Im very confused.Im dating a married man.Well he always tells me that he loves me, and that he wants to start a life with me, but that I need to be patient.Well to me it just sounds like he is selfish and wants me to put my life on hold for something that will never be.He is always talking about that he is going to go see a lawyer to start paper work on a divorce.Well after days he dont mention nothing about talking to a lawyer, so I ask him how that went and its always one excuse after an other.Then he tells me hes moving out because she wants him out of the house.Well she’s known about him having an affair with me now for like 11 months and still she wont leave him and neither will he.Please help me .

Answer #1

He is playing you…dump him…he is a liar…he wants his wife and the affair…he is using you…get out now and get someone new and tell his wife what hes been doing if you do the wife will throw him out and he will be yours…

Answer #2

If he was going to leave his wife he would have done it quickly.

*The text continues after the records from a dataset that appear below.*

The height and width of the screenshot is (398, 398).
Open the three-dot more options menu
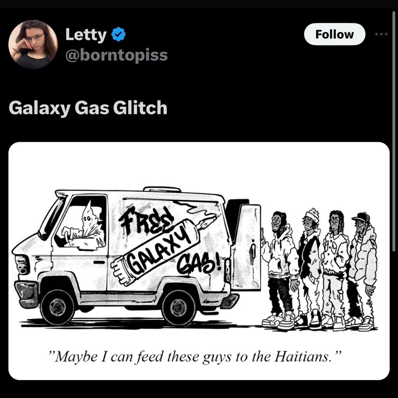pyautogui.click(x=381, y=34)
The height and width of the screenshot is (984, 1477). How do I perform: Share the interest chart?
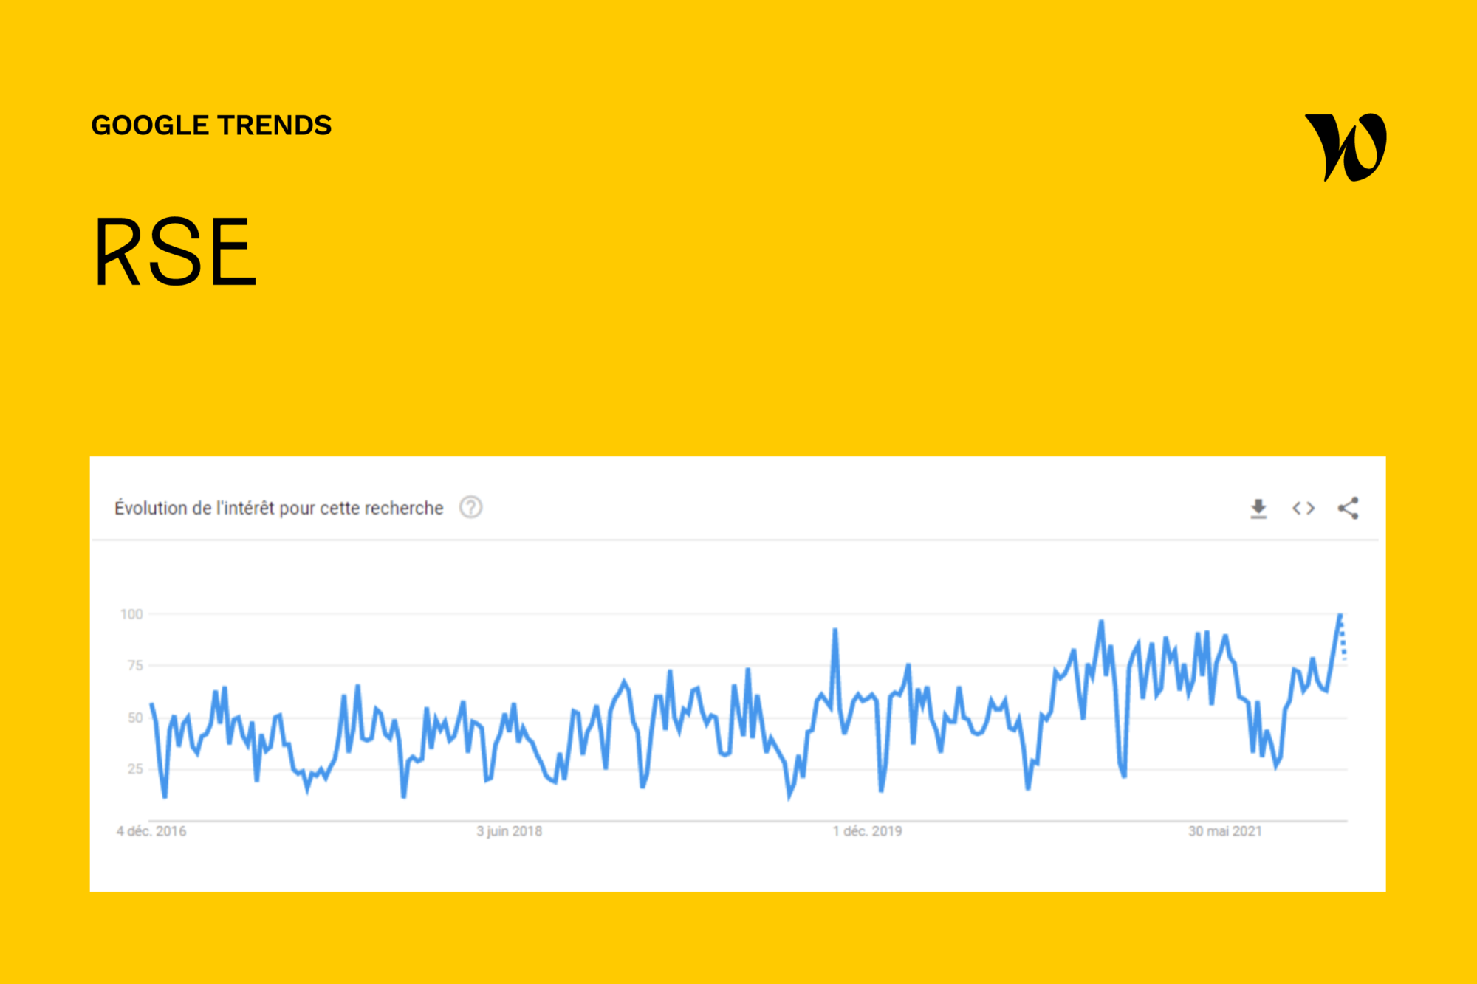click(1348, 508)
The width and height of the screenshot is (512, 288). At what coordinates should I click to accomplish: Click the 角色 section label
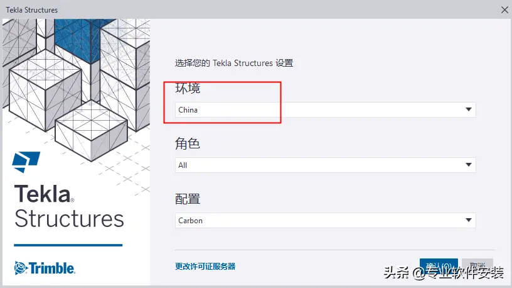point(188,143)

Men will tell you what you want to hear before the truth. Its simply easier. How long has this been going on? If I were you and still wanted to entertain the affair, I would set a time limit of no longer than a month. Tell him this deadline and stick to it. If he doesn’t leave within this time limit, he will never, ever leave!

Answer #3

If he is cheating on his wife now, then he is someone who is not trustworthy. He will do the same to you later, since he is capable. Imagine being married to him a few years down the line, and finding out he is having an affair with someone. How would it make you feel? How do you think his wife feels?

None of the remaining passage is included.